Там, где ее не достанут врачи… там! Там она вновь не сомкнула глаз. Паразит так и твердил, что они могли услышать девочку на втором этаже, как та нагло шастала по коридору. И сейчас они только и ждут того момента, когда Бен уснет, чтобы неожиданно и оперативно взять и затащить ее в комнату пыток. В затхлую, сырую и мрачную комнату, где лишь привыкший к темноте глаз сможет разглядеть бензопилы и сами врачей. В место, где Рубко точно потеряет себя, свою человечность. Где она станет лишь какой-то ходячей оболочкой или роботом.
И да, это оказалось отчасти так. Почти сразу после того, как девочка уснула, к ней в палату пришел ее врач. Но она каждый день так приходила, чтобы разбудить пациентку. Но сегодня Бен почему-то ни в какую не желала открывать глаза. Веки словно налились свинцом, стали невероятно тяжелыми. На помощь врачу пришла грубая сила. На сколько бы они не казались милыми и хорошими в дневное время, но могли вполне и использовать жестокость. Своеобразный кнут, ведь пряники давным давно съели.
Женщина схватила Бен за руку и небрежно стянула с кровати. Ее не волновало, ушибет ли девочка что-то, разобьет ли голову. Правила есть правила, и их все обязаны соблюдать. Сейчас по расписанию завтрак, поэтому Бен обязана явится на него. Иначе лечение не состоится в полной мере.
С болью в теле, сонная и все еще напуганная, с поселившимися воплями в ушах, Бен побрела за врачом в столовую. Пришли с опозданием, когда все уже вовсю запихивали в себя еду. Однако от главного врача никаких замечаний не последовало: прекрасно помнил состояние Рубко в последние дни.

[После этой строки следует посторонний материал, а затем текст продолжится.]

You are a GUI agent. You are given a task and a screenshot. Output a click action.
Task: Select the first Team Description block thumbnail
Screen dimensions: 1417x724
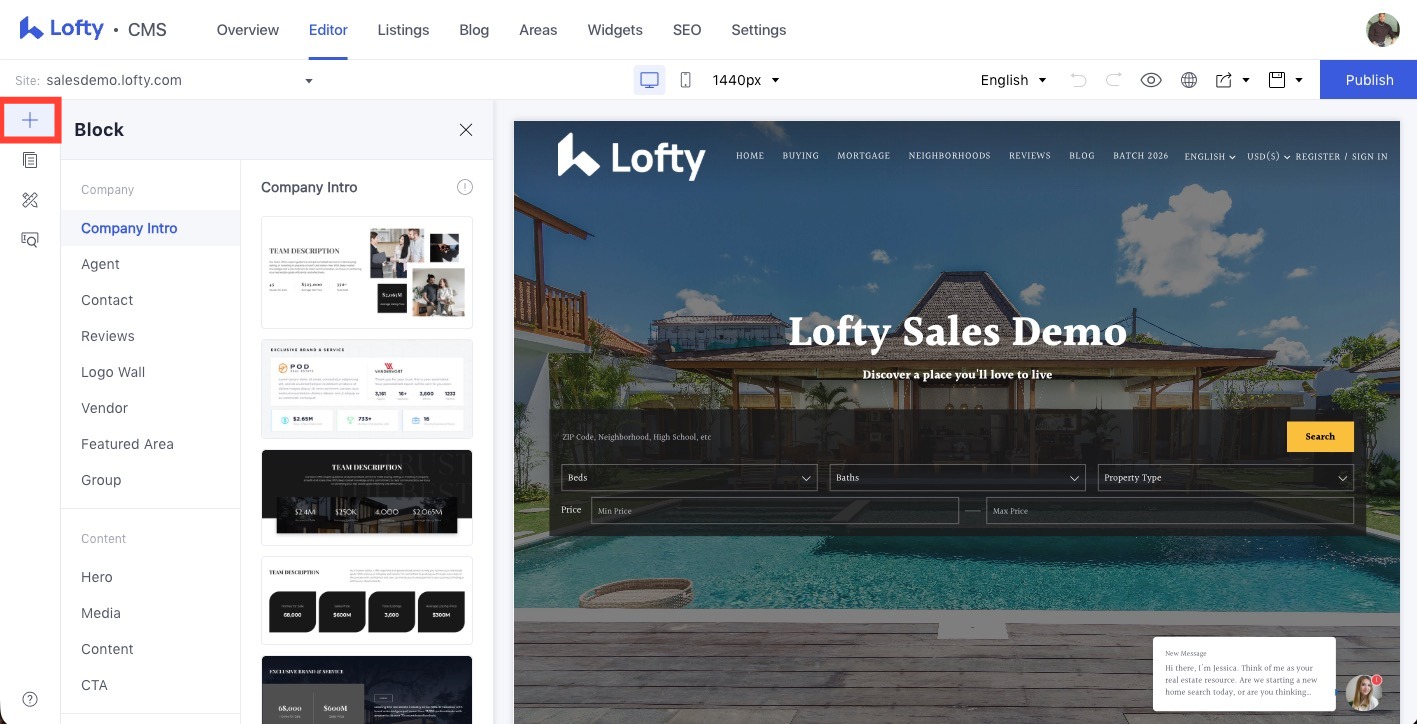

Снова эта пресная еда, снова эти лица, закрытые белыми масками. Снова дети, с которыми нельзя общаться. А ведь все уже так хотят поговорить друг с другом! У всех в головах поселилась мысль о том, что это место – самый настоящий ад. Что отсюда надо уходить, уносить ноги. Теперь все сидят словно на иголках, запуганные. Возможно, большая половина успела опробовать новые методы медицины, а кого-то могли просто запугивать и бить за непослушание. Часто на руках одного темноволосого мальчика Бен замечала синяки. Смотря на это, девочка вздрагивала: понимала, что ей еще повезло с ее лечащим врачом. Хотя, если посмотреть с другой стороны, то именно такие взаимоотношения у нее были с матерью.